Defining different marketing goals

By Abhinash on February 14, 2010

Product awareness can be used when a new product is entering the market and consumers need to be aware of the existence of a product (Kotler 1999, p. 493). Especially in the case of trends when the time to market is very short, quick awareness of the product by consumers is desirable.

Brand exposure in marketing

Brand exposure needs to be generated in industries where products look very alike. “Brands have value to consumers as a way of identifying a given and consistent level of quality that simplifies choice” (Baker 1995, p.511). Brand exposure is needed to let the consumer recognize the brand faster and have all associations with the brand that it is connected with. The brand becomes a real part of the marketing mix, in order to make it easier for consumers to recognize and decide on brand names.

Customer education

Customers need to be educated about:

  1. How to use a product?
  2. Where to buy a product?
  3. How to complain etc.

Education of customers is often advantageous to both the company and the customer. Buzz marketing can be used to let customers educate each other. A case of Delta Airlines shows unexpected results of creating buzz. In each major city, where Delta introduced self service check-ins in its airport lobby it got media bits for customer testimonials, through articles in local newspapers and interviews on television news shows. The testimonials eventually spread organically to the lobbies themselves as frequent travelers helped less experienced ones use self check-ins. Delta personnel initially played this role but customers adopted it, when they realized that doing so speed up check-in for everyone. During 2003 the buzz Delta created, helped raising the number of self-service check-ins by several millions, made the airline more productive and cut its costs by tens of millions of dollars (Mckinsey 2004).

Positioning

Positioning is the way a brand positions itself in the market next to other competing brands in order to differentiate itself. Also a brand uses market positioning as a marketing activity that is intended to place a product into a desired position in a market and to have it perceived in that way by consumers (Baker 1995, p. 421).

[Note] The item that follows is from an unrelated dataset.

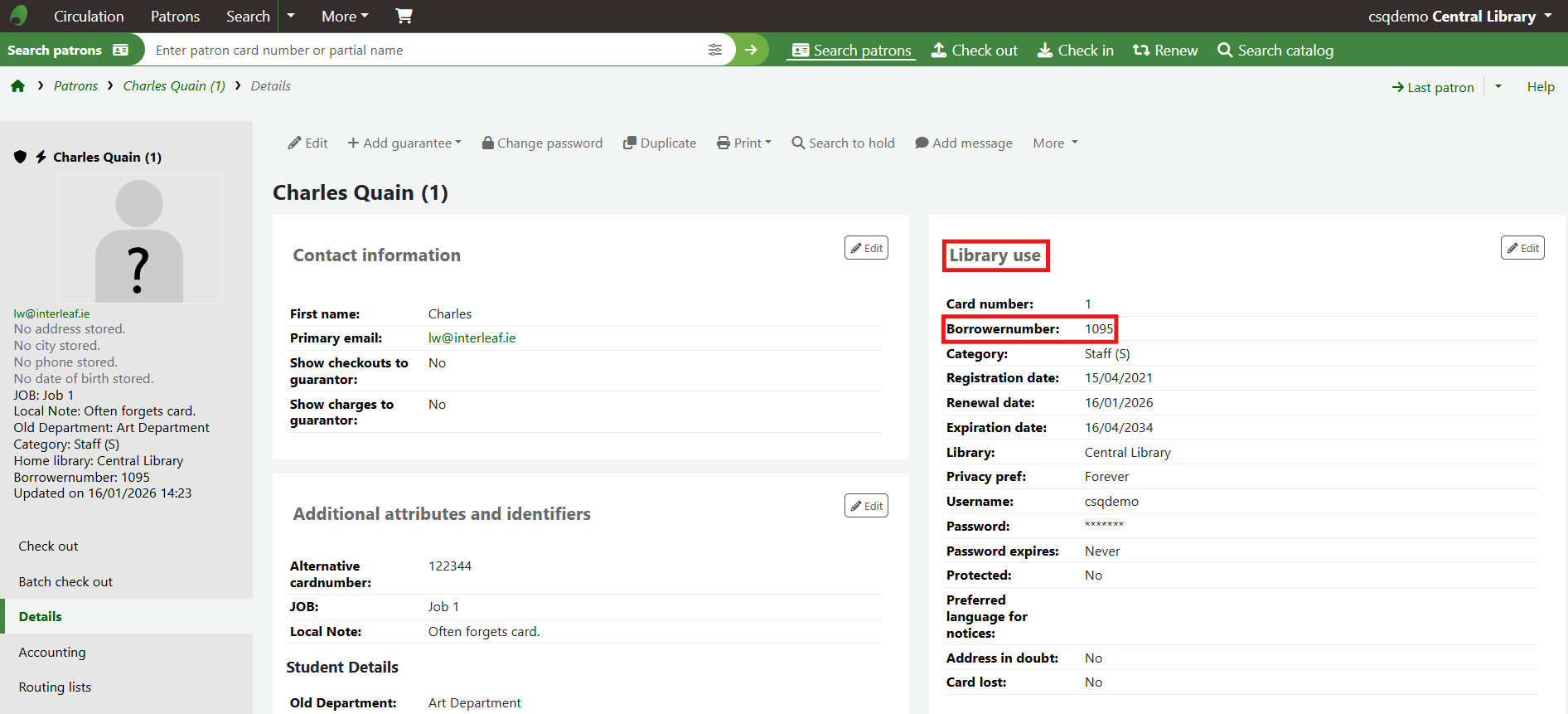Expand the Search dropdown caret

[291, 16]
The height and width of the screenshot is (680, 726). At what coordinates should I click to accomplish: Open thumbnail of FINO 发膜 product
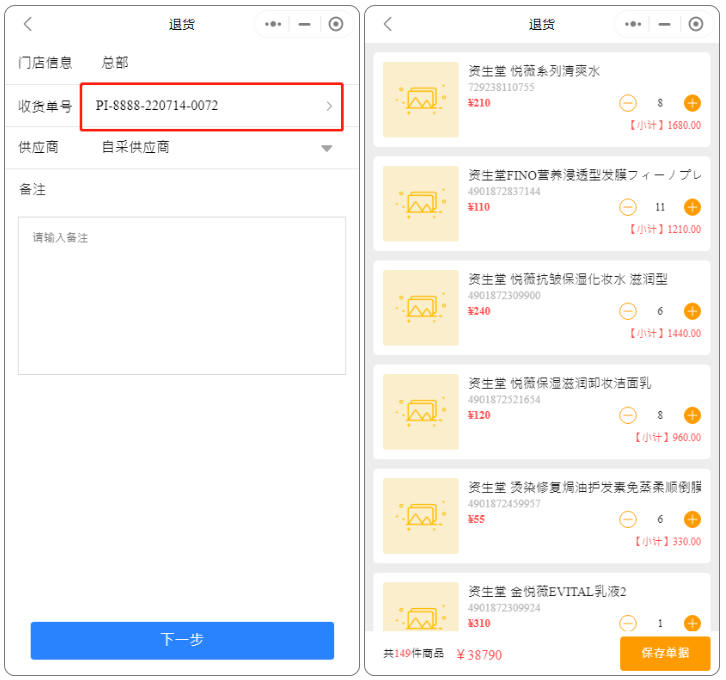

Boost sales and enlarge market share

The ultimate marketing goal is usually to reach a higher sales number in order to get more profitable. The enlargement of market share is a marketing goal that is often a direct attack on the market share of a competitor. Buzz marketing can also be used for this specific marketing goal. In a research conducted by buzzmarketing.com it showed that buzz marketing could enlarge market share and bring higher sales figures. While market share was gained, the market leader did not loose market share due to this buzz marketing action (Hughes 2004).

Brand loyalty

Brand loyalty can be described as a measure of the degree to which a buyer recognizes, prefers and insists upon a particular brand; it results from continued satisfaction with a product considered important and gives rise to repeat purchases of products with little thought but with high involvement.

Companies that have built and reinforced brand loyalty can use it as a way to reduce the threat of competition because loyal customers may resist offers from competitors (Baker 1995, p. 218).